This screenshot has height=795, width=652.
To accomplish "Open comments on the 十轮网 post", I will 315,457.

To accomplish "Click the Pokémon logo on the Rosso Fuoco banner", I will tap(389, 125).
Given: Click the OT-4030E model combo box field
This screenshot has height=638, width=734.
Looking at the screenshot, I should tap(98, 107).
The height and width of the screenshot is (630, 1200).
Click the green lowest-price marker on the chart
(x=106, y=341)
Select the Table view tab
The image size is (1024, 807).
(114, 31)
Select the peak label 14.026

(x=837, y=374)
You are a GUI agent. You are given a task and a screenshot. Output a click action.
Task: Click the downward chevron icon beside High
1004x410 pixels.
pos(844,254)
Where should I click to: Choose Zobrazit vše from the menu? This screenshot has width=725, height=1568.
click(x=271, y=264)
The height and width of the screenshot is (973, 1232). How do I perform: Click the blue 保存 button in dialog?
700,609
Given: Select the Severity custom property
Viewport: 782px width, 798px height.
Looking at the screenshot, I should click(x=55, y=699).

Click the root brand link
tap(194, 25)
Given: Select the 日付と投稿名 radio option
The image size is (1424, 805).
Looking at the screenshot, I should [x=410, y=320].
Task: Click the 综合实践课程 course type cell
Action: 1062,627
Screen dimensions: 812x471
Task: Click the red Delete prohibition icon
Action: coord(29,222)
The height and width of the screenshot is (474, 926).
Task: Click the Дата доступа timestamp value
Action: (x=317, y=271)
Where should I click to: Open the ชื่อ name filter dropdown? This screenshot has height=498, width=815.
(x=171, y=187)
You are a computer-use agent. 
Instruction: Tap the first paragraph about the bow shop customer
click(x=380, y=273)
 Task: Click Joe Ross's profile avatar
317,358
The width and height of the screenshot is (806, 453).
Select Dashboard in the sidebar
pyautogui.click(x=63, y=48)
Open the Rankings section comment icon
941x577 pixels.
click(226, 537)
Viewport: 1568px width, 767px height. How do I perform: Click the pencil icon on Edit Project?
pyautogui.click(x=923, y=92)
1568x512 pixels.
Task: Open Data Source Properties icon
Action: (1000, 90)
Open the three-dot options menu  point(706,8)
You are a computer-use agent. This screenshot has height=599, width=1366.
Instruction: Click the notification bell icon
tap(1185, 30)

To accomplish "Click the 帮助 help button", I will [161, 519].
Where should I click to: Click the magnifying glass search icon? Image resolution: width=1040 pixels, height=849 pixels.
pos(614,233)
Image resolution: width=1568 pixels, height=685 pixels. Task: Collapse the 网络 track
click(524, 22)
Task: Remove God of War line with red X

[What you have to do]
Write out each entry again, character for character.

[Task output]
This screenshot has height=795, width=652.
To accomplish "Open comments on the 十轮网 post", I will 315,457.

To accomplish "Click the Pokémon logo on the Rosso Fuoco banner", I will tap(389, 125).
Given: Click the OT-4030E model combo box field
This screenshot has height=638, width=734.
Looking at the screenshot, I should tap(98, 107).
The height and width of the screenshot is (630, 1200).
Click the green lowest-price marker on the chart
(x=106, y=341)
Select the Table view tab
The image size is (1024, 807).
(114, 31)
Select the peak label 14.026

(x=837, y=374)
You are a GUI agent. You are given a task and a screenshot. Output a click action.
Task: Click the downward chevron icon beside High
1004x410 pixels.
pos(844,254)
Where should I click to: Choose Zobrazit vše from the menu? This screenshot has width=725, height=1568.
click(x=271, y=264)
The height and width of the screenshot is (973, 1232). How do I perform: Click the blue 保存 button in dialog?
700,609
Given: Select the Severity custom property
Viewport: 782px width, 798px height.
Looking at the screenshot, I should click(x=55, y=699).

Click the root brand link
tap(194, 25)
Given: Select the 日付と投稿名 radio option
The image size is (1424, 805).
Looking at the screenshot, I should [x=410, y=320].
Task: Click the 综合实践课程 course type cell
Action: 1062,627
Screen dimensions: 812x471
Task: Click the red Delete prohibition icon
Action: coord(29,222)
The height and width of the screenshot is (474, 926).
Task: Click the Дата доступа timestamp value
Action: (x=317, y=271)
Where should I click to: Open the ชื่อ name filter dropdown? This screenshot has height=498, width=815.
(x=171, y=187)
You are a computer-use agent. 
Instruction: Tap the first paragraph about the bow shop customer
click(x=380, y=273)
 Task: Click Joe Ross's profile avatar
317,358
The width and height of the screenshot is (806, 453).
Select Dashboard in the sidebar
pyautogui.click(x=63, y=48)
Open the Rankings section comment icon
941x577 pixels.
click(226, 537)
Viewport: 1568px width, 767px height. How do I perform: Click the pencil icon on Edit Project?
pyautogui.click(x=923, y=92)
1568x512 pixels.
Task: Open Data Source Properties icon
Action: (1000, 90)
Open the three-dot options menu  point(706,8)
You are a computer-use agent. This screenshot has height=599, width=1366.
Instruction: Click the notification bell icon
tap(1185, 30)

To accomplish "Click the 帮助 help button", I will [161, 519].
Where should I click to: Click the magnifying glass search icon? Image resolution: width=1040 pixels, height=849 pixels.
pos(614,233)
Image resolution: width=1568 pixels, height=685 pixels. Task: Collapse the 网络 track
click(524, 22)
Task: Remove God of War line with red X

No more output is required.